House panel votes to untangle bureaucratic language

Bill would require agencies to use plain language writing so ordinary citizens could understand regulations.

The House Government Reform committee advanced legislation that aims to cut away the bureaucratic jargon and legalese that muddles government rules and regulations.

The legislation (H.R. 4809) approved by voice vote would require government agencies to use "plain language writing," which would help ordinary citizens decode and understand regulations, Rep. Candice Miller, R-Mich., told committee members. It would be the first measure to define "plain language" in federal law. It now moves to the House floor for consideration.
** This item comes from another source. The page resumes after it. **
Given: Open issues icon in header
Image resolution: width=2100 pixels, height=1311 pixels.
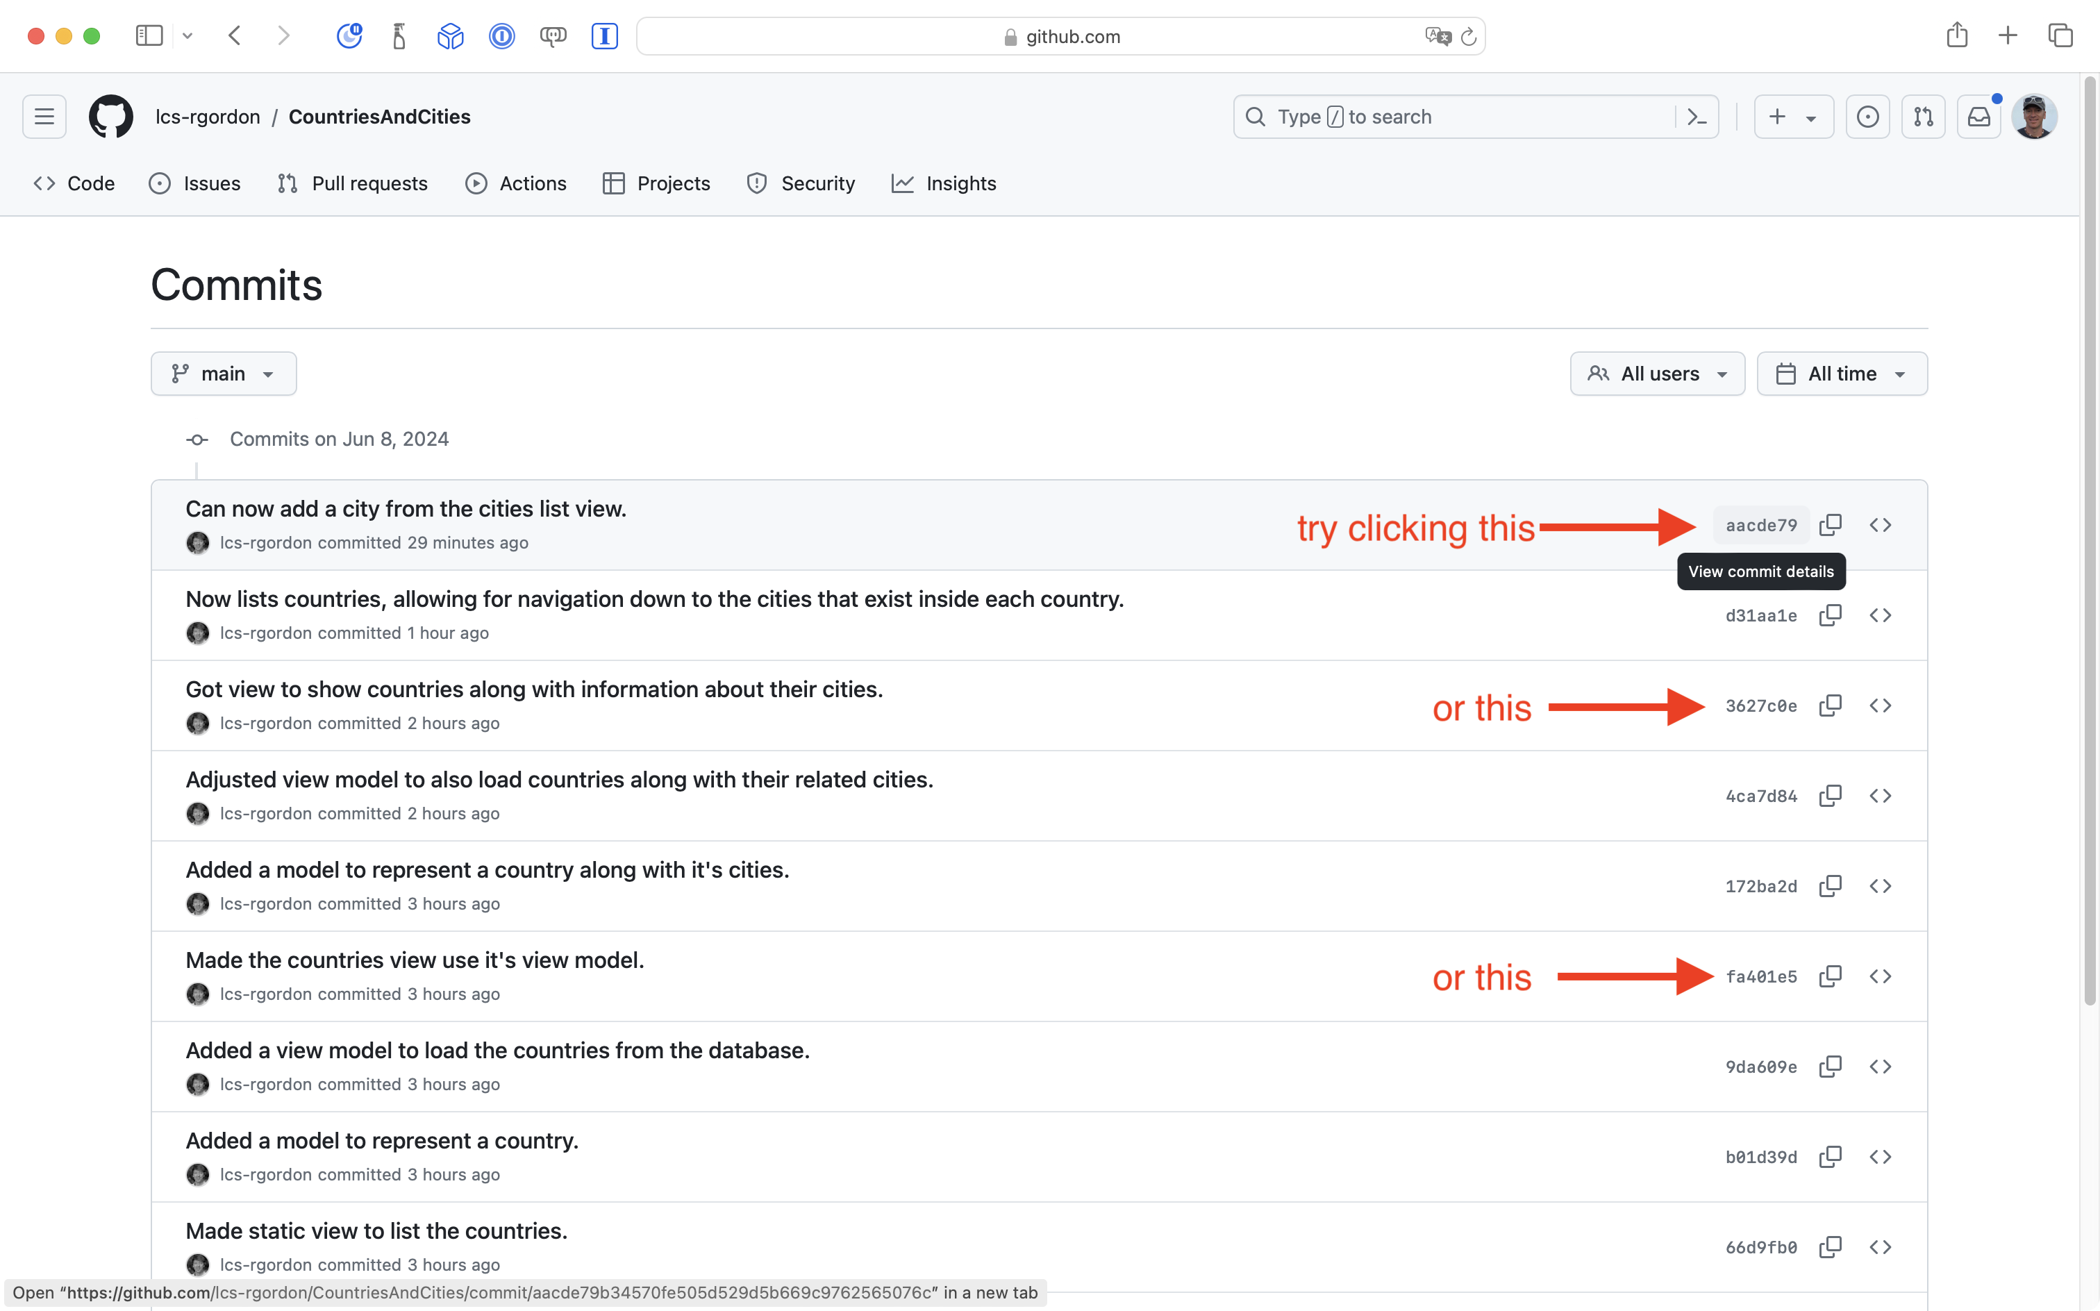Looking at the screenshot, I should 1868,117.
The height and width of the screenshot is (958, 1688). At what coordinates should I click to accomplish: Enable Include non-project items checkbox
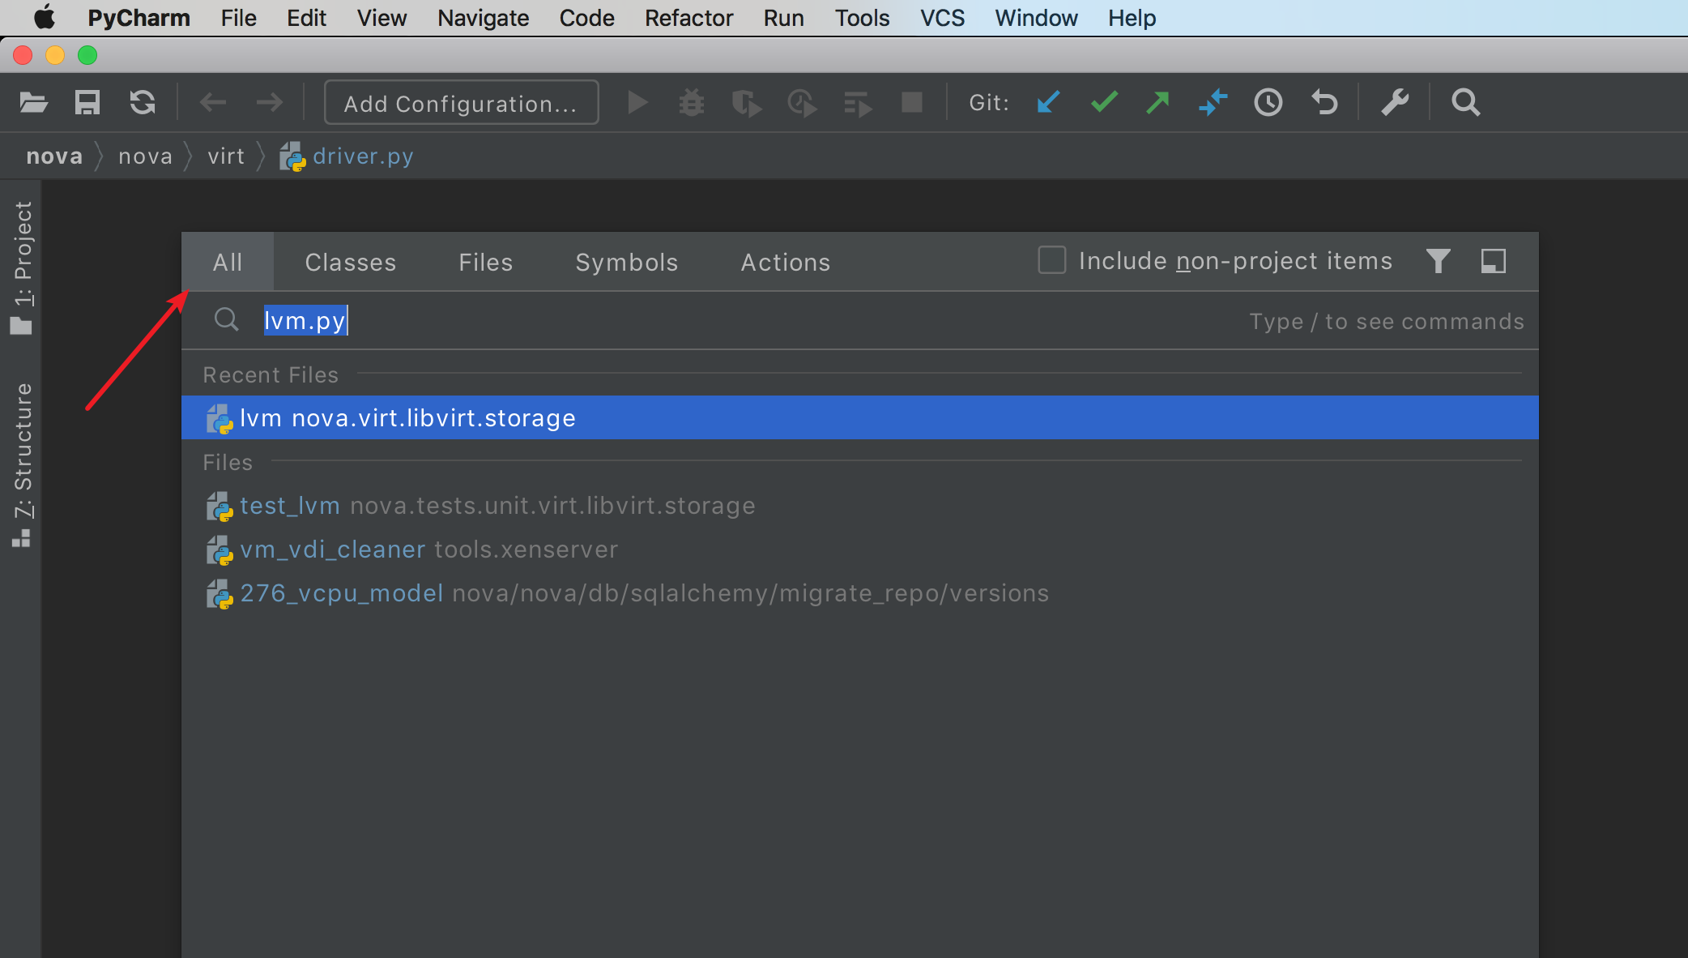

Miller, the bill's chief sponsor, said that "Americans are confused by the language of bureaucrats," adding that ordinary citizens may not fully understand the meaning of federal law because of the cryptic lingo that is currently used.

The layman's term approach would free up time and money exhausted to decode the basic meaning of federal laws. In a March subcommittee hearing led by Miller, representatives from the National Association of Small Businesses and Center for Plain Language agreed government lingo was a barrier to efficiency. Miller said the general public can spend hours and days trying to understand the confusing language seen in small business loan applications, zoning regulations and the judicial laws.

Miller's bill, cosponsored by Rep. Stephen Lynch, D-Mass., requires agencies to designate a plain language coordinator, and establishes a review process to ensure that rewritten regulations are properly concise before than can be published in the Federal Register. The bipartisan measure also calls for training government employees on concise writing.